Google CEO Schmidt: Apple’s iPhone good for Android

“The success of the new iPhone has Google’s CEO Eric Schmidt excited about his company’s own mobile efforts. ‘It shows you the power of a device that is a step forward,’ said Schmidt in an interview Wednesday at Brainstorm Tech with Fortune senior writer David Kirkpatrick. ‘The iPhone has a fully functional browser. We can show desktop ads, not mobile ads. That’s a huge change from our perspective,'” Yi-Wyn Yen blogs for Fortune.

“Google started to aggressively move into the mobile market in the past year. It is building a mobile platform called Android, and handset makers will deliver the first phones using the new Google software by the end of the year,” Yen reports.
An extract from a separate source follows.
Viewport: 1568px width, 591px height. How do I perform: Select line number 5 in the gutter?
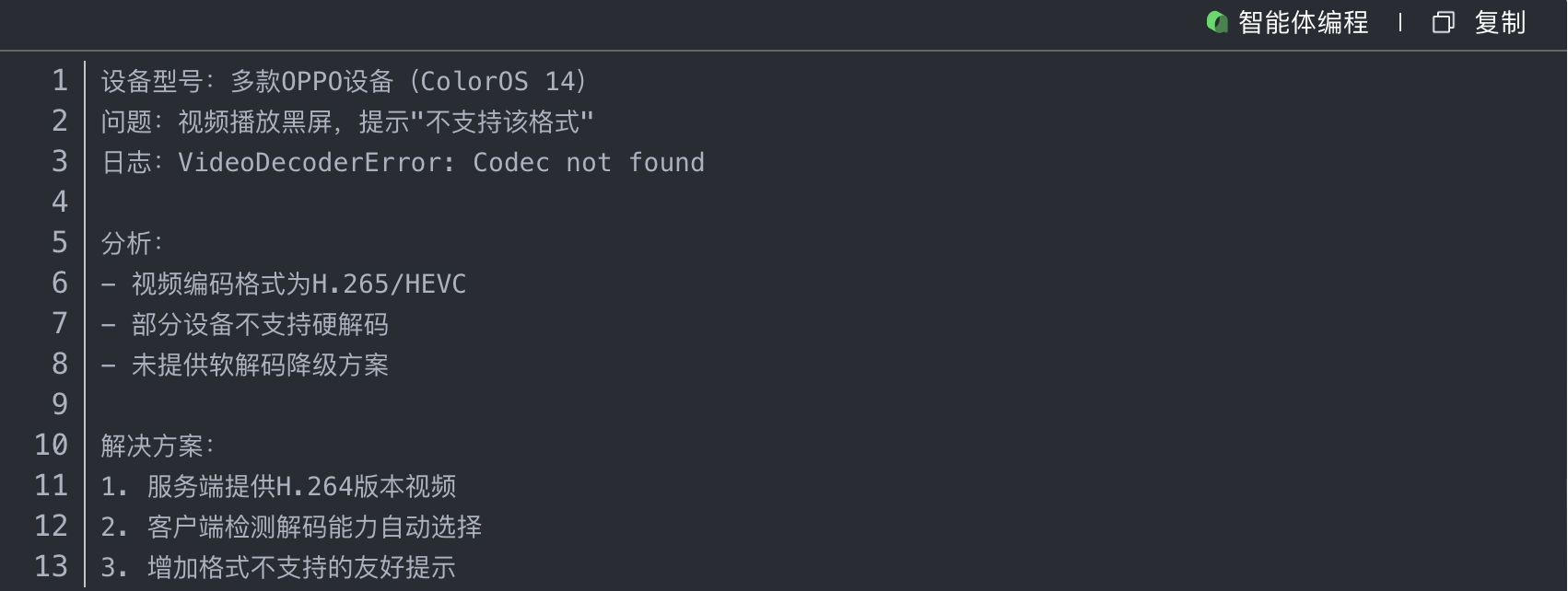point(60,243)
“Schmidt said the innovation and power of the iPhone means better applications and web browsing for consumers and ultimately good news for Google. “The iPhone’s competitors all have devices or devices coming out. It’s really simple. A phone is a GPS, a camera, a computer, and a browser,” he said. The combination of those four means more market opportunities for Google, he added ,” Yen reports. “Schmidt is a director on Apple’s board.”

Full article here.

[Thanks to MacDailyNews Reader “Judge Bork” for the heads up.]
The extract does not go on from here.